Think about all of those times you have said, "I can't wait for . . ." or started counting down the days to an event, or planned your life out rigidly (and don't lie to yourself. I know how you think). Think about all of those days you skipped over, daydreaming about graduating high school. Think about all of those little moments spent with friends that you missed out on because it seemed insignificant at the time. Those are your memories. Don't let them pass you by.

Life is too short to let fear guide you. I know that you think "fake it till you make it" is a better approach than admitting you are unsure, but you forget that failure is a natural step toward success. Admitting failure is not the same as admitting defeat. Instead of shying away from it, you should embrace it because you are an amazing person with a great deal to offer to the world. Do not be afraid to make mistakes, and do not be hesitant towards taking chances because you are afraid of failure. Shortcomings are part of successes, and shortcomings often teach you more. So embrace them, analyze them, and then do better next time.

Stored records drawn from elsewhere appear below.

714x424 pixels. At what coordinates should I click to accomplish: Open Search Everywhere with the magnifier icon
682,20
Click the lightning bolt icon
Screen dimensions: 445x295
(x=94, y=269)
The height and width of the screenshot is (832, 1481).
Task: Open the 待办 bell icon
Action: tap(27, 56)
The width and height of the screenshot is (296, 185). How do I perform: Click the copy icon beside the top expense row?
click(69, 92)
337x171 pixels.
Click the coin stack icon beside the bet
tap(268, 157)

---------------------------------------------------------------------------------

Future Katie,

I can imagine you are working full time now—you are 25 years old, out in the real world, maybe you saved up money and are living in a swanky apartment in the city (ooh, high roller). Maybe you are still living at home (economic, I like it). Either way, I cannot even begin to imagine what your life is like.

I am sure you look back all the time and think that I have it easy (well, its 8:30 pm and I am in bed so, yeah I kinda do). I hope for the life of me that some of the things that are dear to you now are not things you have abandoned in your pursuit of success.

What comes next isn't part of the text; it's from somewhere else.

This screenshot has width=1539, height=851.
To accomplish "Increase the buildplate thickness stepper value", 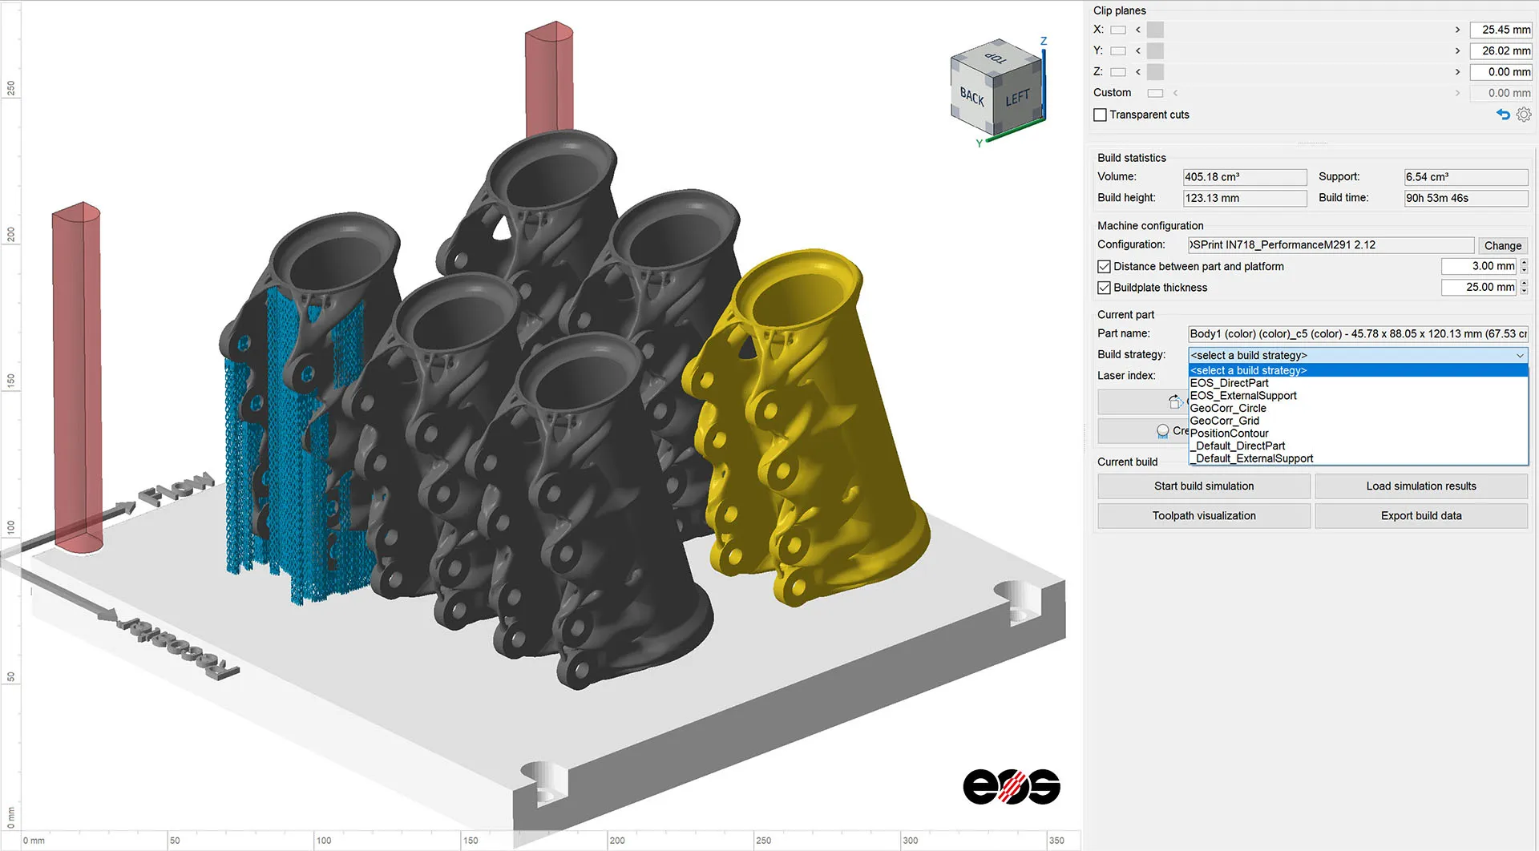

First of all, I hope you haven't forgotten the importance of spending time with your friends. I can imagine that graduate school was hard and that the habit of isolating yourself to study will die hard as you attempt to regain familiarity with sunlight, birds chirping, and other standard sounds that are significant to a hermit. I know you are passionate about your work and the people you meet and collaborate with, but I hope that is not your whole life. I hope you still remember to take time for your loved ones.

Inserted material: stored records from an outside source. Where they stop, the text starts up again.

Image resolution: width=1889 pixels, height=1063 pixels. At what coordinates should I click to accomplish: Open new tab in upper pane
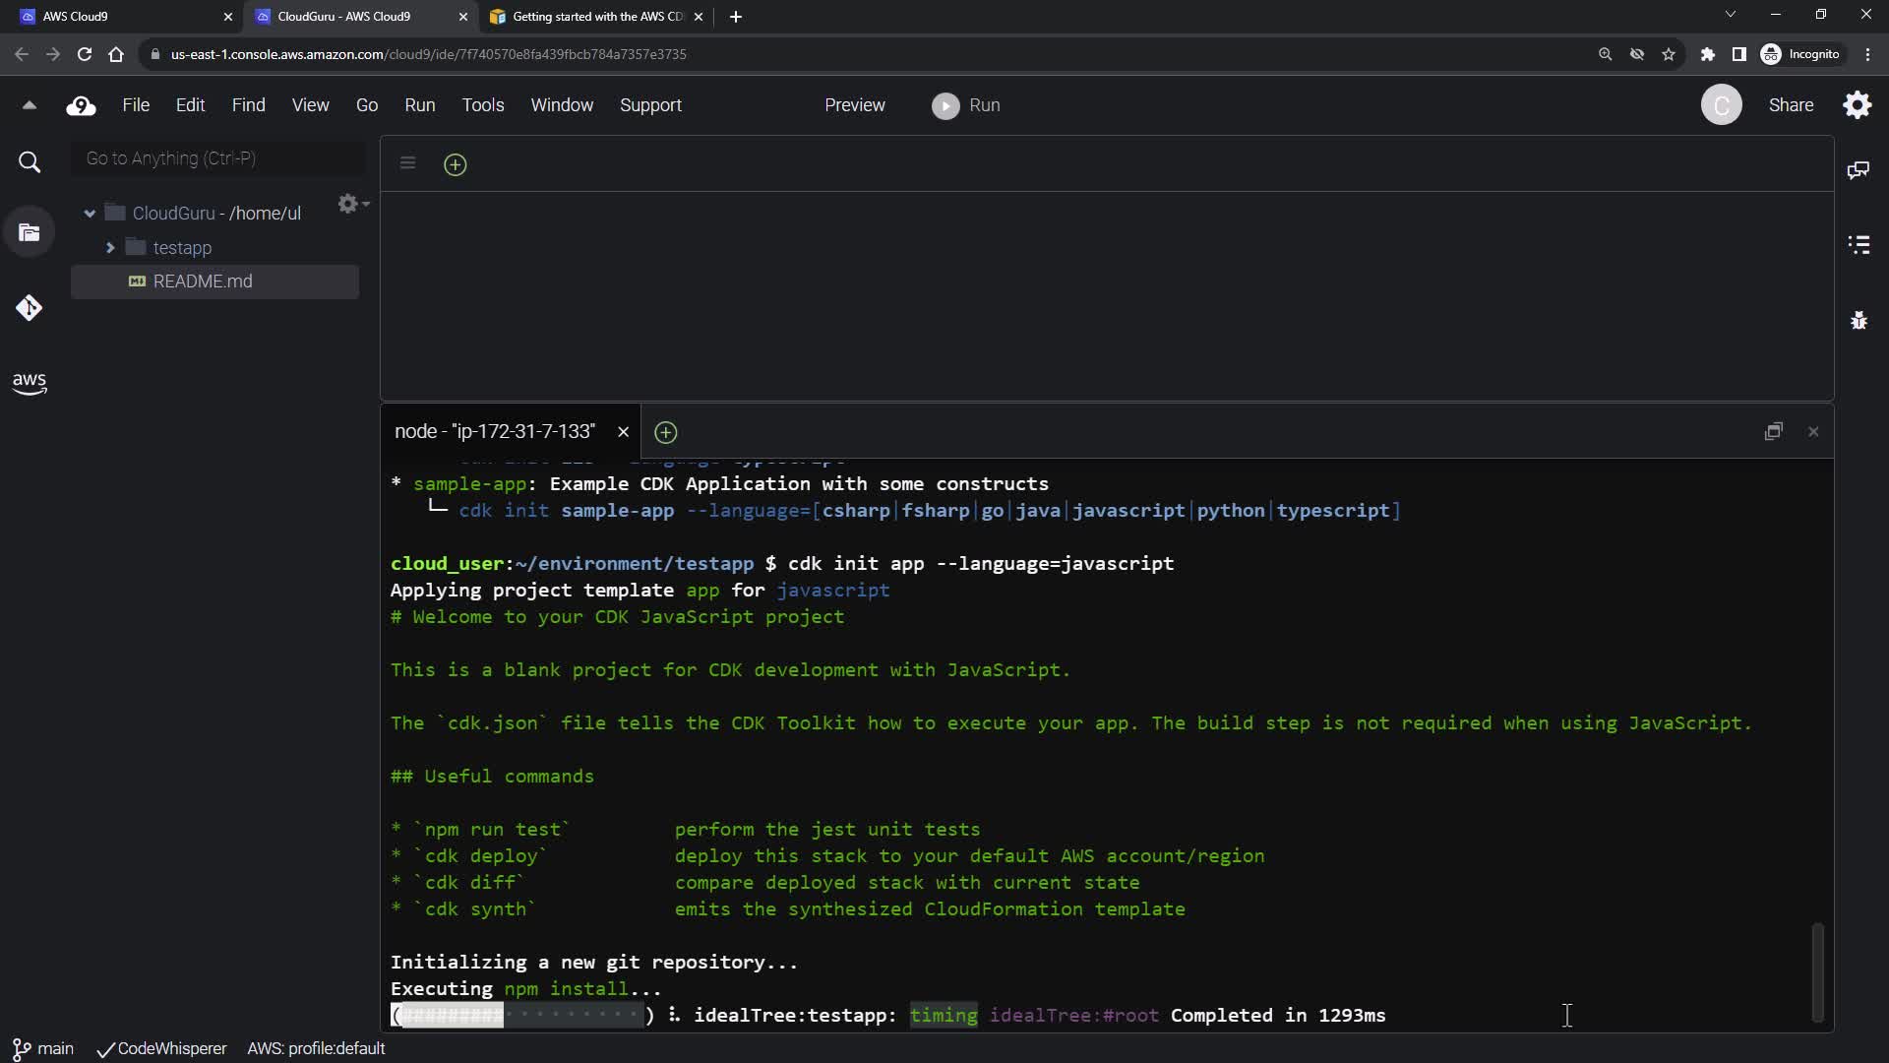coord(455,164)
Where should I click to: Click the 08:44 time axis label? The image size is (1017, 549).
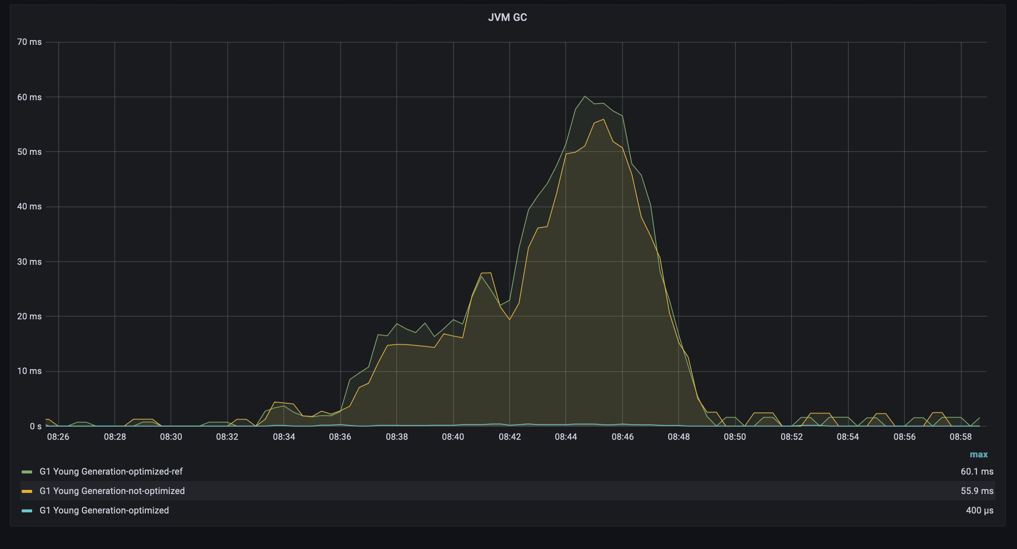[x=566, y=437]
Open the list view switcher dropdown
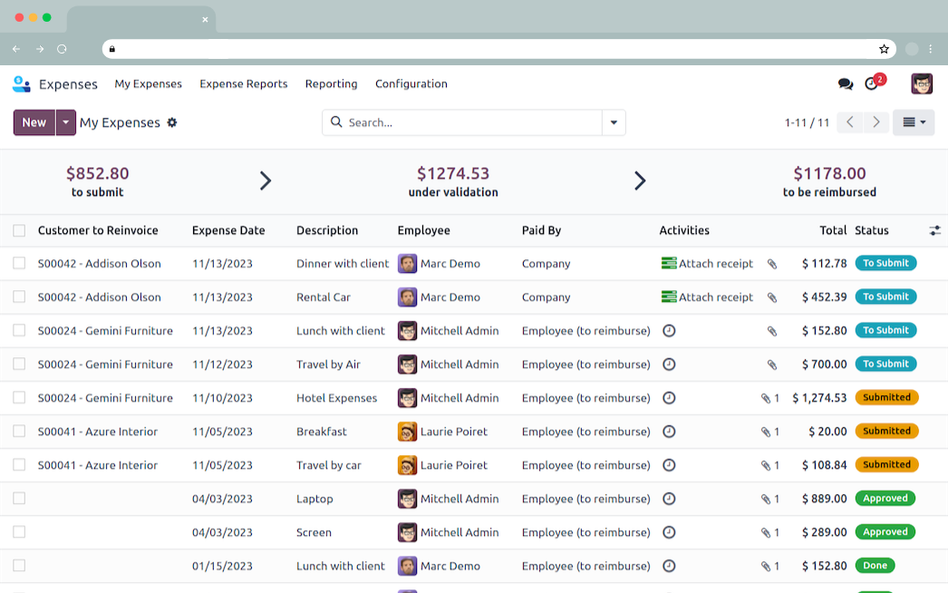The image size is (948, 593). coord(913,122)
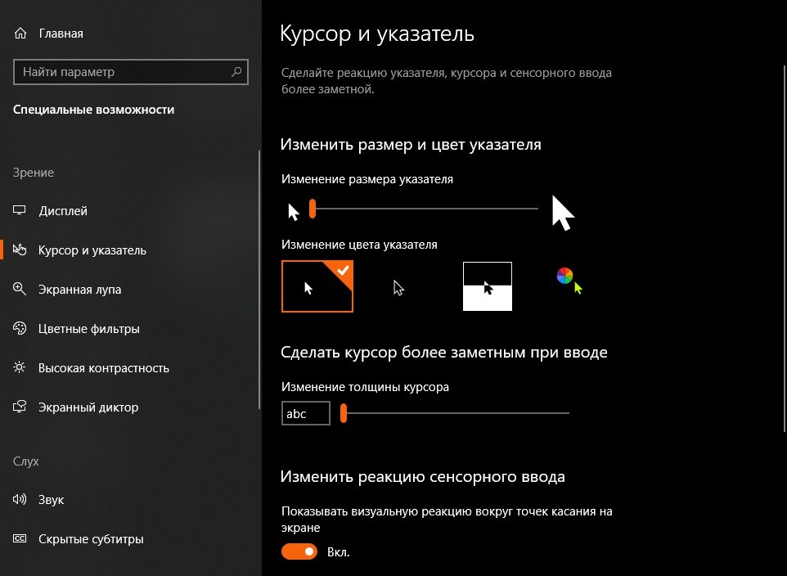Click the Найти параметр search field

(123, 72)

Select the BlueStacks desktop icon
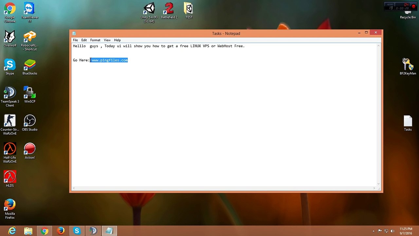(30, 67)
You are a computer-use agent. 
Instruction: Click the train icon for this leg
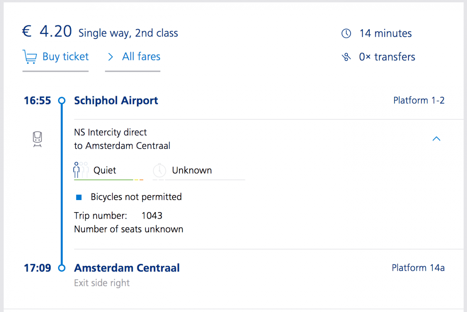[x=37, y=139]
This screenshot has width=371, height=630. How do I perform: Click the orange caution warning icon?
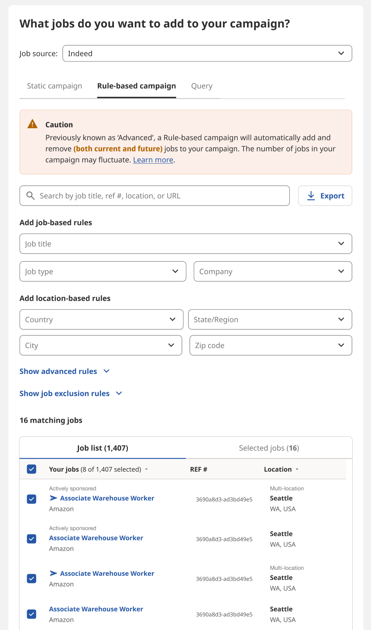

Remember, life is not a sprint. Don't rush into marriage, or children, or anything like that. Take your time and enjoy each adventure as it comes! Experience life as a young professional, living in the city. Travel the world. Learn to knit or sew or do yoga to make you slow down and enjoy life. The early bird may get the worm, but slow and steady wins the race (or something like that).

Please do not take life to seriously, because as Uncle Bob loved to say: no one gets out alive. Your career is important. You help change lives. But you still need to stay grounded. Have fun, and improvise at times. Remember those little moments that seemed insignificant, but later proved to be some of your best memories? Hold on to those, and never stop making new ones.

Never stop trying to make the world a better place. I know you have heard the inspiring Dr. Seuss quote many times, but, as the Lorax said, "unless someone like you cares a whole awful lot, nothing is going to bet better. It's not."

As I sit here, I remember your first experience observing an occupational therapist, and the passion and pride you felt watching the children leave each day. Remember that on good days and bad, you make a difference. Remember that you can change the world.

The best advice I can offer you is this: whatever you do, don't blink. Life is hectic and sometimes days and weeks fly by without noticing. I am sure you remember senior year going by at the speed of light. I wonder if you've ever looked around your office and thought that just four short years prior, you finished your undergraduate degree. I hope you do. I hope you take those moments in, hold on to them close, and allow that moment to take all of its time passing over you.

Do not lose your passion for life. It is a beautiful, strange, and fragile gift, and nothing should ever come between you and the life you want to live.